The User may exercise the rights indicated above to the postal address of the Responsible, proving thier identity with a scanned copy of their DNI or equivalent document, and specifying the right he wishes to exercise.
6. Origin of the data
Personal data must be provided by the user on a voluntary basis. The lack of some data or not answering questions that are asked to the user during the registration processes or through electronic forms, can make it impossible to access certain services, for the provision of which it is essential to have this personal data. In this case, the Data Controller must inform the user of the obligatory or necessary nature for the operation of the service.
The Manager ensures the confidentiality of your personal data and guarantees its security, taking the necessary measures to prevent their alteration, loss, treatment or unauthorized access.
7. Information provided by the user
Children under the age of 18 may not transfer their personal data without the prior consent of their parent and / or legal guardian.
By entering their data in the contact forms or presented in download forms, the user freely and unequivocally accepts that their data is necessary for the Manager to comply with their order, and the inclusion of data is voluntary in the remaining fields.
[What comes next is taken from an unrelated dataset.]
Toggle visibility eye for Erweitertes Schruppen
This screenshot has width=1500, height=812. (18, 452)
The user guarantees that the personal data provided to the provider is true and is responsible for communicating any changes to them.
All the data requested through the website is necessary for the provision of an optimal service to the user. In the event that all the data is not provided, there is no guarantee that the information and services provided by the person in charge will completely satisfy the user’s needs.
8. Security measures
In accordance with the provisions of current regulations on the protection of personal data, the Manager is complying with all the provisions of the regulations GDRP and LOPDGDD for the processing of personal data of which they are responsible. The Manager clearly complies with the principles described in Article 5 of the GDRP and in Article 4 of the LOPDGDD, by which it is treated in a lawful, fair and transparent manner in relation to the interested party and is appropriate, relevant and limited to what is necessary in relation to the purposes for which they are processed.
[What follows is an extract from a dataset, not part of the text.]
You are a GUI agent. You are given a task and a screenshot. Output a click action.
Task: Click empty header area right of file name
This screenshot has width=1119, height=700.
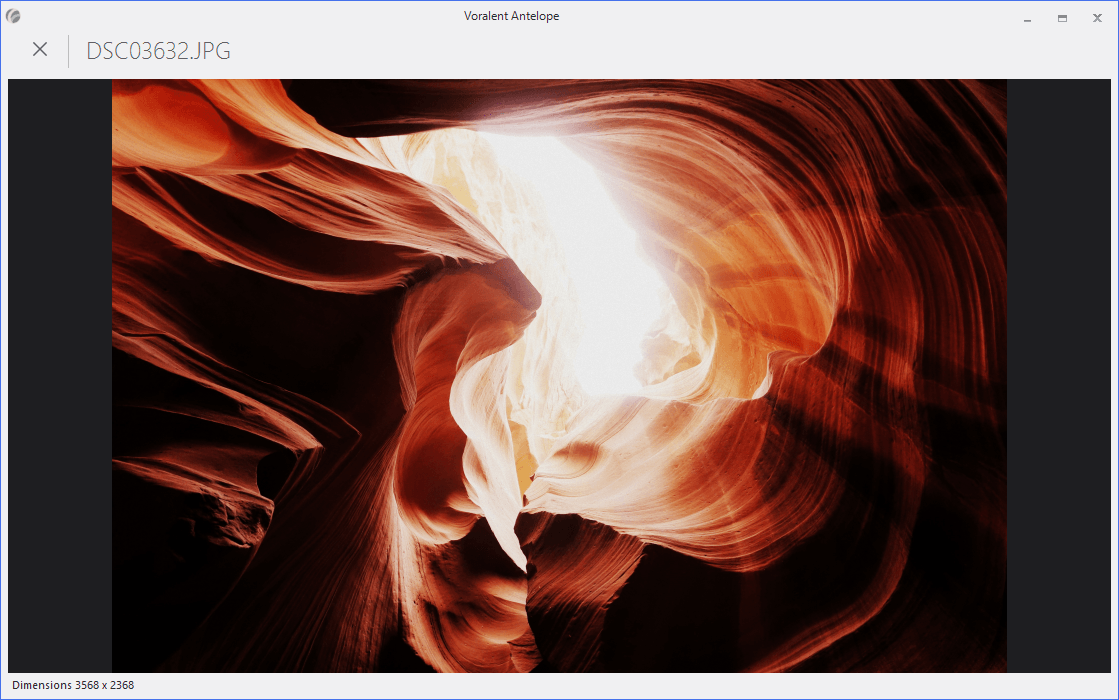tap(650, 51)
The person in charge guarantees that he / she has implemented appropriate technical and organisational policies to apply the security measures established by the GDRP and the LOPDGDD in order to protect the rights and freedoms of the interested party and has communicated the appropriate information so that they can exercise them.
9. Security breaches
The Manager will inform users, as well as the authorities, within 72 hours of any security breach that affects the database used by this website, as wells as any of our third party services.
10. Applicable law and jurisdiction
For the resolution of all disputes or issues related to this website or the activities carried out on it, Spanish legislation will be applicable, to which the parties expressly submit, being competent for the resolution of all conflicts arising from, or related to, its use by the Courts and Tribunals of Barcelona.